## begin STORED DATA
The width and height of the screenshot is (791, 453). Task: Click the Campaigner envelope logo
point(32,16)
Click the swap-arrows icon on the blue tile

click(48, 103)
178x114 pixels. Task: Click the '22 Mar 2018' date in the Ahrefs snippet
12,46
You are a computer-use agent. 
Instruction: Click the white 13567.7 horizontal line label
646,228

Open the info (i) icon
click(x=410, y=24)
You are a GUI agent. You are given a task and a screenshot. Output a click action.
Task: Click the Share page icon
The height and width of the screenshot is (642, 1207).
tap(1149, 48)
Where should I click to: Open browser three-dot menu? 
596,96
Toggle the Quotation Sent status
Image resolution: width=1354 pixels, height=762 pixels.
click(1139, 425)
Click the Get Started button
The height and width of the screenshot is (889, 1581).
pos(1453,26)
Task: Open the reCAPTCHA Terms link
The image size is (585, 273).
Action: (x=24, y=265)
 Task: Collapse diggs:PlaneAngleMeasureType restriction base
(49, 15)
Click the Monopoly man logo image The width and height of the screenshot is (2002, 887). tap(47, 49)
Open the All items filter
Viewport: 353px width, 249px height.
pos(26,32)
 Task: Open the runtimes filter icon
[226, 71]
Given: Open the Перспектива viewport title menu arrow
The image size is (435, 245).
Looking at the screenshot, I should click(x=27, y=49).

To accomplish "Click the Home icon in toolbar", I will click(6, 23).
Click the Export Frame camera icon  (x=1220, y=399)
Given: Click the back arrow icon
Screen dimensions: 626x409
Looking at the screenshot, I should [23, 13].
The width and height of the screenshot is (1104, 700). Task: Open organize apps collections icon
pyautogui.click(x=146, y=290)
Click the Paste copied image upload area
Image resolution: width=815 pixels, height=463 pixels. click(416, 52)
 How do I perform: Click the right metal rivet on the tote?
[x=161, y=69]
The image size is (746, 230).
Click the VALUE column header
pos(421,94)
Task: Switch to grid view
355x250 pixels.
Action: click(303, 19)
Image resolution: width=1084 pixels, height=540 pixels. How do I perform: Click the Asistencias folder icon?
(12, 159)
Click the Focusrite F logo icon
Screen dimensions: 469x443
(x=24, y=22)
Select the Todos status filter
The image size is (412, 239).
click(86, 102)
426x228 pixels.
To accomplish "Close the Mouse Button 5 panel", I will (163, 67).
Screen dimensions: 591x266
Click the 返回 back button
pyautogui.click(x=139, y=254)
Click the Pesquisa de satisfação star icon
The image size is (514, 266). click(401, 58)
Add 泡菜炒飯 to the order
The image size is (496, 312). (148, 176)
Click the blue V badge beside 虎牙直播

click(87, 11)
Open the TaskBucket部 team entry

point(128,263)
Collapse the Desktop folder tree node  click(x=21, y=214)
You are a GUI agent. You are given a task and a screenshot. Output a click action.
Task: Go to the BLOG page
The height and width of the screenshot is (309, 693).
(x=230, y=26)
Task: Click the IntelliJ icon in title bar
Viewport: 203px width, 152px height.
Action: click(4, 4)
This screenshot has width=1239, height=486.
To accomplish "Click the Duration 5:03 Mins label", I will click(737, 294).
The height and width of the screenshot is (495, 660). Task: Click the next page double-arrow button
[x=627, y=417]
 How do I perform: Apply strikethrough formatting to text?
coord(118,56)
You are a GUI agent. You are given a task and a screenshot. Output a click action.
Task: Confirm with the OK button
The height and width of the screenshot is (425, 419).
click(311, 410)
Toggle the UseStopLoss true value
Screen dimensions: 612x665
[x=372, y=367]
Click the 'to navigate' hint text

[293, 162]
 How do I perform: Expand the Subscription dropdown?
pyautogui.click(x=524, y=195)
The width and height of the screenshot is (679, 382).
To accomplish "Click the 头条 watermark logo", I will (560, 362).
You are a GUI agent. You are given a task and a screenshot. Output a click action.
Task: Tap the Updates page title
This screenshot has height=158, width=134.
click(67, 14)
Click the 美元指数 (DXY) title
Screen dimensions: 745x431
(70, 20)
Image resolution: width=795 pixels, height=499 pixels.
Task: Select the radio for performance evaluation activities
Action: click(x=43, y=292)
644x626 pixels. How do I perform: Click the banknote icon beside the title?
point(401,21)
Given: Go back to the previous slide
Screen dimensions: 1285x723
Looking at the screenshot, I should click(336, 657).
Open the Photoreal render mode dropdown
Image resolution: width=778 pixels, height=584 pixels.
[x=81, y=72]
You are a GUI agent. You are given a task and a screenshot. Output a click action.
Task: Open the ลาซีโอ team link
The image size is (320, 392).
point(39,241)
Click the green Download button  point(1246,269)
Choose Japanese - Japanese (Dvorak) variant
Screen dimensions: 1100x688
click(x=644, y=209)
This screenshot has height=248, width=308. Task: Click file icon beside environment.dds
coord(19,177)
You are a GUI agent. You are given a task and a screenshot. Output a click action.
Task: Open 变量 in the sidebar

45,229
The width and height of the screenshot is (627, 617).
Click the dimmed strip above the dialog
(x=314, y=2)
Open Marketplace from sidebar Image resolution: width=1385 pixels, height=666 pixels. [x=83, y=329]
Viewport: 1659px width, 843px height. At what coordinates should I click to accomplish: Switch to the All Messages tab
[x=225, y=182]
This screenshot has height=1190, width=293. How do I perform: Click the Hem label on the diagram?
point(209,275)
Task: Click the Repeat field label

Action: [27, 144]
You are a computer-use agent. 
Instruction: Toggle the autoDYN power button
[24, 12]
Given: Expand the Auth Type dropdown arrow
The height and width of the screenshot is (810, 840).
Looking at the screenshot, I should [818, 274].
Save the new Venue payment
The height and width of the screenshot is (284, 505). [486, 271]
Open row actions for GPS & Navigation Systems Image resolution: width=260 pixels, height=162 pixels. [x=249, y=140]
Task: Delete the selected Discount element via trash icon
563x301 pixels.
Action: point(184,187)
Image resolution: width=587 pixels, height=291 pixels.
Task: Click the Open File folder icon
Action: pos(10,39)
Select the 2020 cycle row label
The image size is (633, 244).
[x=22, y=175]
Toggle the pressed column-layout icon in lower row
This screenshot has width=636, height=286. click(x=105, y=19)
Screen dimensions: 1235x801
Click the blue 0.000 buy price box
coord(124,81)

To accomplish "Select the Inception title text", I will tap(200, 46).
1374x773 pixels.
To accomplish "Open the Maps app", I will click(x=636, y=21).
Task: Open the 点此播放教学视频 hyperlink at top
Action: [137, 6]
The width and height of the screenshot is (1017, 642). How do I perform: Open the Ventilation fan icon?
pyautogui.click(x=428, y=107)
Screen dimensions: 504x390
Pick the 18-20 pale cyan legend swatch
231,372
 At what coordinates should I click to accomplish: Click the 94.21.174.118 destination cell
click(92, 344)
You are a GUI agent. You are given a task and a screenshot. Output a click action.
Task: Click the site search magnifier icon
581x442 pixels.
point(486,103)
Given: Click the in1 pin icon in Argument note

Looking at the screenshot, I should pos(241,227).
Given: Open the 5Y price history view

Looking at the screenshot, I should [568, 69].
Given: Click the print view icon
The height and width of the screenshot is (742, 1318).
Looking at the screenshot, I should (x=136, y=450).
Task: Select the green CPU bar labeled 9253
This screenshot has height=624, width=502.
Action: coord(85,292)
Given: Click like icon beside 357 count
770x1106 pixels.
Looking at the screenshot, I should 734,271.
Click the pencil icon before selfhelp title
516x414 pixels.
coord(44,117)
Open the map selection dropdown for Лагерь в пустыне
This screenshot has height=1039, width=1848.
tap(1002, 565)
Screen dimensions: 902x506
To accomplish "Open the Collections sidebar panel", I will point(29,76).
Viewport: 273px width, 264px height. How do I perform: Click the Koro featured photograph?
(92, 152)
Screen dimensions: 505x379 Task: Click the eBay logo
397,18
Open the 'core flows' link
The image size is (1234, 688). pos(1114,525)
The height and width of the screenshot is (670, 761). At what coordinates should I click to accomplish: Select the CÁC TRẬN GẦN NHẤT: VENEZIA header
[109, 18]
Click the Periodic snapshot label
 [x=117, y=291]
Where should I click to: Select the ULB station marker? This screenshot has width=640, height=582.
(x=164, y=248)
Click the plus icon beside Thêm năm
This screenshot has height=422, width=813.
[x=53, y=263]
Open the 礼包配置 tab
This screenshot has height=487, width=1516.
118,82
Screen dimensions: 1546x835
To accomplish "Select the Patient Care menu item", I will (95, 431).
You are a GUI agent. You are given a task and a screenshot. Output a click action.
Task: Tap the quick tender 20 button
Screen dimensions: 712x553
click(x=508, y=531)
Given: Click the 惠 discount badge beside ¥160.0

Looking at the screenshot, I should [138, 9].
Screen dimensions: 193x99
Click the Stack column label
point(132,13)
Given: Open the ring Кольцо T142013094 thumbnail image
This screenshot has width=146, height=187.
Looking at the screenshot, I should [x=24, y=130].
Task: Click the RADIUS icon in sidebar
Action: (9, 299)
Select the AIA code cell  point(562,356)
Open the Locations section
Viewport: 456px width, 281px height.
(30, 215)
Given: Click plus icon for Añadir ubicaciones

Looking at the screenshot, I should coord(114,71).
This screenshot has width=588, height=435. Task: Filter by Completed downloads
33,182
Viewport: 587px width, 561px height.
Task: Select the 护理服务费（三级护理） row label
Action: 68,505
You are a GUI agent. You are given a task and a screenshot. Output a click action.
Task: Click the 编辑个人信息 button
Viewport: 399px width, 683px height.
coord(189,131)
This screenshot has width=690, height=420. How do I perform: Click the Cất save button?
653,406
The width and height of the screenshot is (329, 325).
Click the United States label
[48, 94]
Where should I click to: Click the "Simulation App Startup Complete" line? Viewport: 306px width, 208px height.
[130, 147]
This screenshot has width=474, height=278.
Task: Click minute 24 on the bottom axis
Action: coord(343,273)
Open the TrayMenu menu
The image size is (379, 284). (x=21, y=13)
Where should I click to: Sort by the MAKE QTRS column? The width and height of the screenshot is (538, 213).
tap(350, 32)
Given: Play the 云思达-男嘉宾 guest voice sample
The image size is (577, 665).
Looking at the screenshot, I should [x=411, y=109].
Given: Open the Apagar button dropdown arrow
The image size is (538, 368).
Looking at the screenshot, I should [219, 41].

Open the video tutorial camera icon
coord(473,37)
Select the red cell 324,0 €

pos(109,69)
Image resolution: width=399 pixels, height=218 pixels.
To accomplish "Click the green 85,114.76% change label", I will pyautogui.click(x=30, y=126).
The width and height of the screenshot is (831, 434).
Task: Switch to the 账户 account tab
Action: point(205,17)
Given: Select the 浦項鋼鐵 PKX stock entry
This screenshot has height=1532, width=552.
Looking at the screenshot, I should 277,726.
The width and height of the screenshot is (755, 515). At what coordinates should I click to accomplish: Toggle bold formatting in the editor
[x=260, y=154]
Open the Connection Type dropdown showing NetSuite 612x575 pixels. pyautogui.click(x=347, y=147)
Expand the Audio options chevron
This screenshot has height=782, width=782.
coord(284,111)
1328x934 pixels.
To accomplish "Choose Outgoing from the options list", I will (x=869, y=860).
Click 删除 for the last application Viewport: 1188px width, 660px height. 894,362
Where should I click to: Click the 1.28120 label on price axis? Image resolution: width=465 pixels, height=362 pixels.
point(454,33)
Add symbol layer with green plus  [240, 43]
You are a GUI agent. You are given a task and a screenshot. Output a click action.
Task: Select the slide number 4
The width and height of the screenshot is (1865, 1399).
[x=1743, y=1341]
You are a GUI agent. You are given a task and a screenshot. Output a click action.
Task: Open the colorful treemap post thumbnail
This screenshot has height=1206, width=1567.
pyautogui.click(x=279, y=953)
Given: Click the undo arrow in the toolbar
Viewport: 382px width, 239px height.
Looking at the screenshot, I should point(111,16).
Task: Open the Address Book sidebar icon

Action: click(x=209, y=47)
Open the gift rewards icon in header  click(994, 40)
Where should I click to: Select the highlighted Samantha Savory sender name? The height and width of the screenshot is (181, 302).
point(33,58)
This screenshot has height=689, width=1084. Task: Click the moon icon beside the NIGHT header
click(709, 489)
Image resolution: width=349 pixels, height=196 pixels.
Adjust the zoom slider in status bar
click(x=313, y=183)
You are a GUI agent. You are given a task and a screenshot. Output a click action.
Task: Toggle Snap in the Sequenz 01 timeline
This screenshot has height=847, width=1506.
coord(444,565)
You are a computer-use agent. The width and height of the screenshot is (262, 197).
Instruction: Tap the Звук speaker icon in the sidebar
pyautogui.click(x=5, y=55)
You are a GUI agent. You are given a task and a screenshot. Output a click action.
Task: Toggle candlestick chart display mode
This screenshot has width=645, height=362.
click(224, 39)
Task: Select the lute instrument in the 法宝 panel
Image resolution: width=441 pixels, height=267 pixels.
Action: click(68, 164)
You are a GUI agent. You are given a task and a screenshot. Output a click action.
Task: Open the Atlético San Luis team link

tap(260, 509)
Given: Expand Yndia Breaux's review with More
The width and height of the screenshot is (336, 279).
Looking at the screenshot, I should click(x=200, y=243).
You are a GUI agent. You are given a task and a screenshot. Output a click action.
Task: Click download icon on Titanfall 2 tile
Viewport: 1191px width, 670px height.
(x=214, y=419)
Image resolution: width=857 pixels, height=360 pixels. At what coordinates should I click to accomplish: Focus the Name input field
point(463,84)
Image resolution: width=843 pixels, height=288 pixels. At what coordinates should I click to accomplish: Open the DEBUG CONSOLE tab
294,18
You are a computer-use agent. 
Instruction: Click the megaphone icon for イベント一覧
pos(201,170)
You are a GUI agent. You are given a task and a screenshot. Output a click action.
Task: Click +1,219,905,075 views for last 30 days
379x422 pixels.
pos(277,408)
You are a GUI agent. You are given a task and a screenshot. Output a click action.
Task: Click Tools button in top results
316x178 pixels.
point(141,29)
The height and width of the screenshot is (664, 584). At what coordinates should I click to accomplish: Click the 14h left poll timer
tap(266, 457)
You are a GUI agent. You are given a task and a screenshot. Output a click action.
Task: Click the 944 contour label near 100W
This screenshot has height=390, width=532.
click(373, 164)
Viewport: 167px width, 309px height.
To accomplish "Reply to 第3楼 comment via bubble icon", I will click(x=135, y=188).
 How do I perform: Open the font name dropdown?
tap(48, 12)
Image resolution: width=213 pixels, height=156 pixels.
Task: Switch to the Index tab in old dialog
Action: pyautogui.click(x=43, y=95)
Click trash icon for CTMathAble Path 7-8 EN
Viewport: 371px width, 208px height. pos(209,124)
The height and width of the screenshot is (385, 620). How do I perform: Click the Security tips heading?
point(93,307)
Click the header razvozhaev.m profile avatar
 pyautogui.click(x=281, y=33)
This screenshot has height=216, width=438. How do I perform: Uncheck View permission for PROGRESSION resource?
## end STORED DATA
* **AIM OF THE TASK**
Give the lines of the records between the line holding "The width and height of the screenshot is (1104, 700)." and the line holding "[x=161, y=69]", inclusive, as a JSON list of strings, one string per line, with blank lines left out.

* **REPLY TO THE TASK**
[
  "The width and height of the screenshot is (1104, 700). Task: Open organize apps collections icon",
  "pyautogui.click(x=146, y=290)",
  "Click the Paste copied image upload area",
  "Image resolution: width=815 pixels, height=463 pixels. click(416, 52)",
  " How do I perform: Click the right metal rivet on the tote?",
  "[x=161, y=69]"
]